There’s a lot going on here, so here’s a breakdown:

  1. First, declare a new Authenticator that’s generic over a TwoFactorAuthenticatable type.
  2. In the middleware’s respond(to:chainingTo:) function, first make sure the required basic authentication data is present. If not, pass the request to the next responder.
  3. Using TwoFactorAuthenticatable, find an instance matching the username from the Basic authentication data.
  4. If there’s no user, pass the request to the next responder.
  5. When a user is found, check if 2FA is enabled.
  6. Get the provided OTP from the X-Auth-2FA header. Return 206 Partial Content if the header is missing.
  7. Use the user’s linked two-factor tokens to find an instance of OTPToken.
  8. If an instance is found, verify the user’s password credentials match and validate the supplied OTP matches. If so, log the user in.
  9. Pass the request to the next responder.
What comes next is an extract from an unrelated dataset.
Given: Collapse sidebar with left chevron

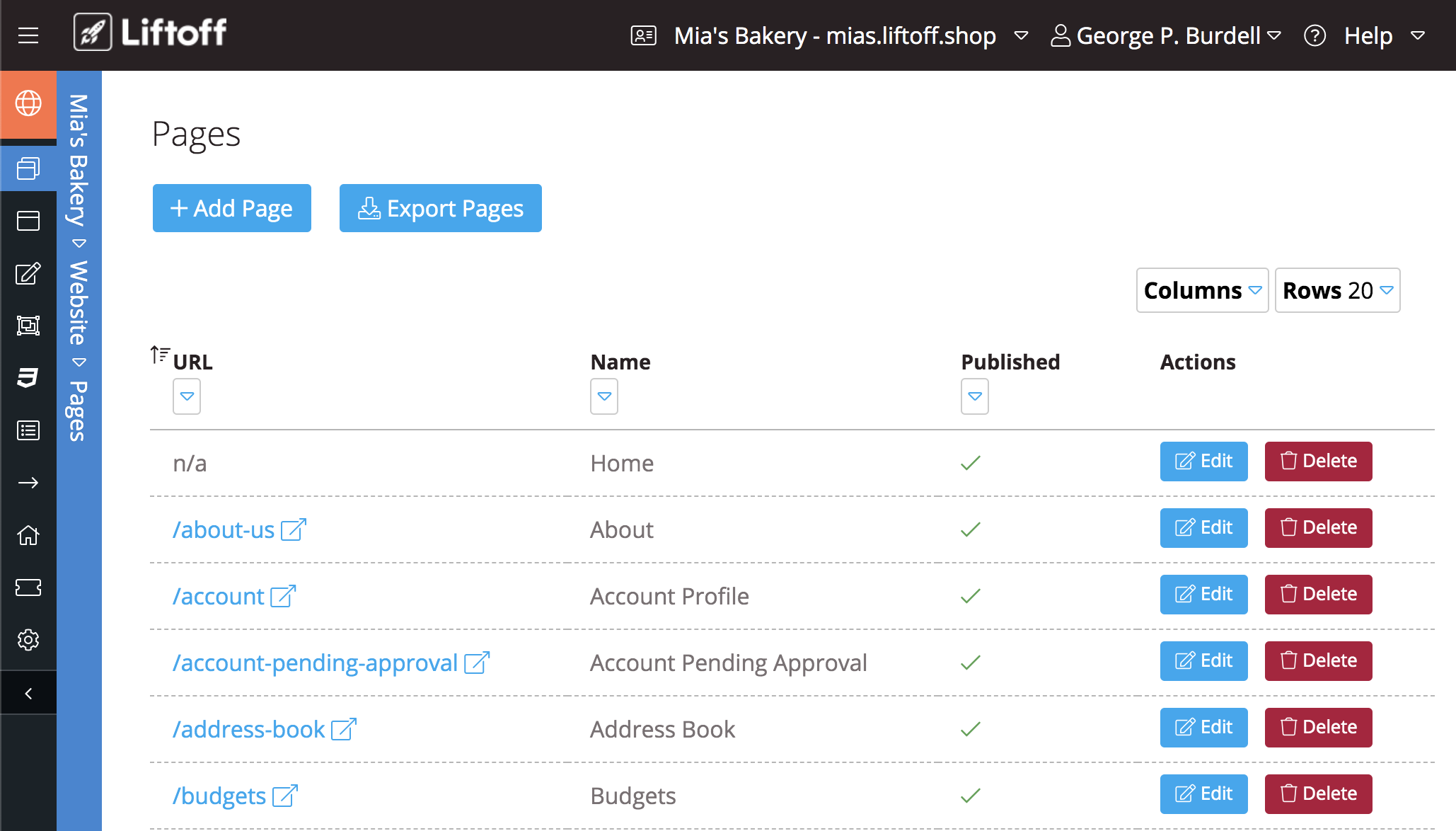Looking at the screenshot, I should click(x=28, y=694).
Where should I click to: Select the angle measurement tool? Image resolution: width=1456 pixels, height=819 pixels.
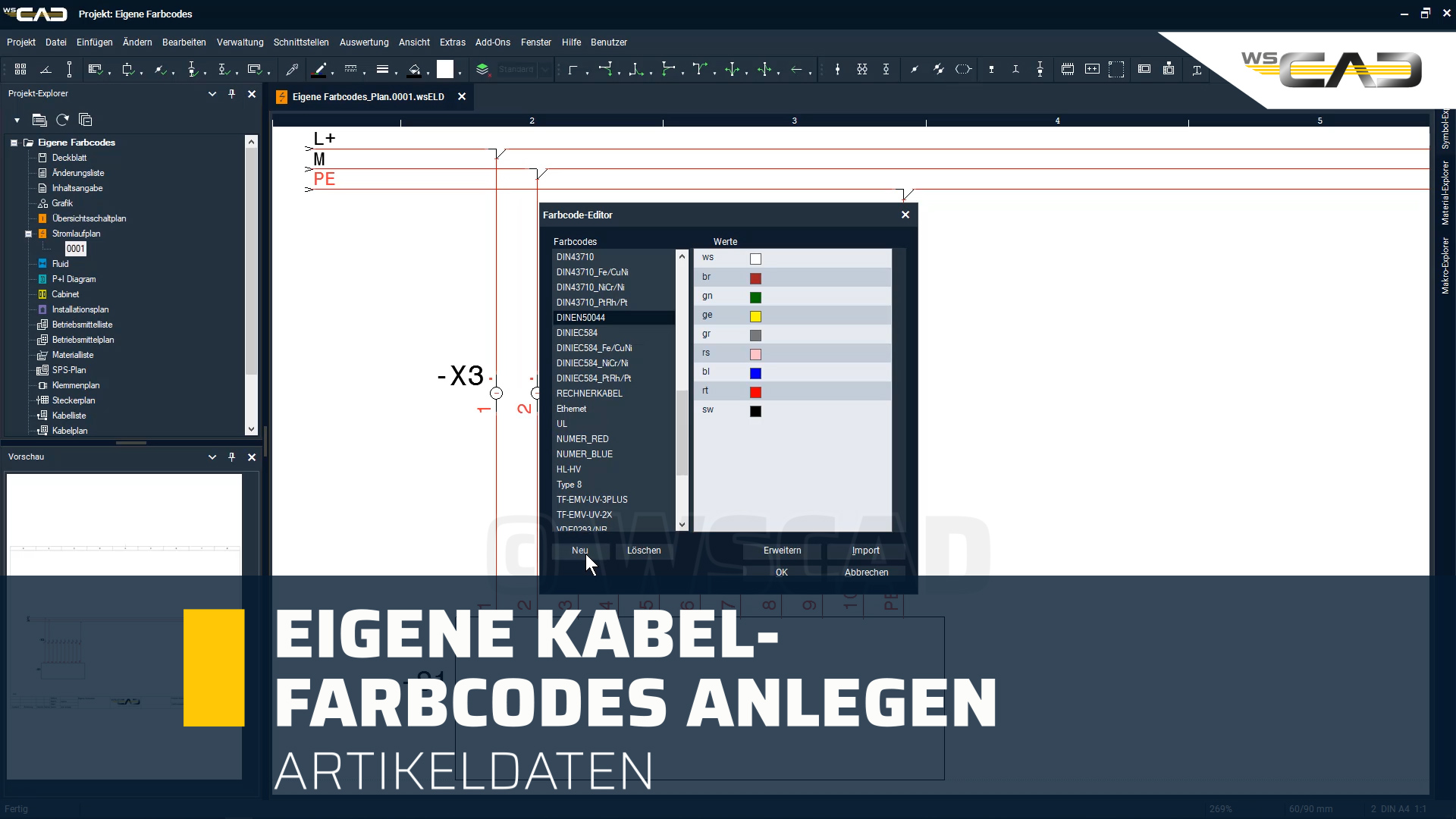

Due to using optionalFlatMapThrowing(_:), the verification process will only happen if an OTPToken was found.
  10. If 2FA isn’t enabled for the user, verify basic authentication credentials and log the user in if they’re valid.
  11. Finally, pass the request to the next responder.

This will make it a lot easier to implement 2FA in future projects!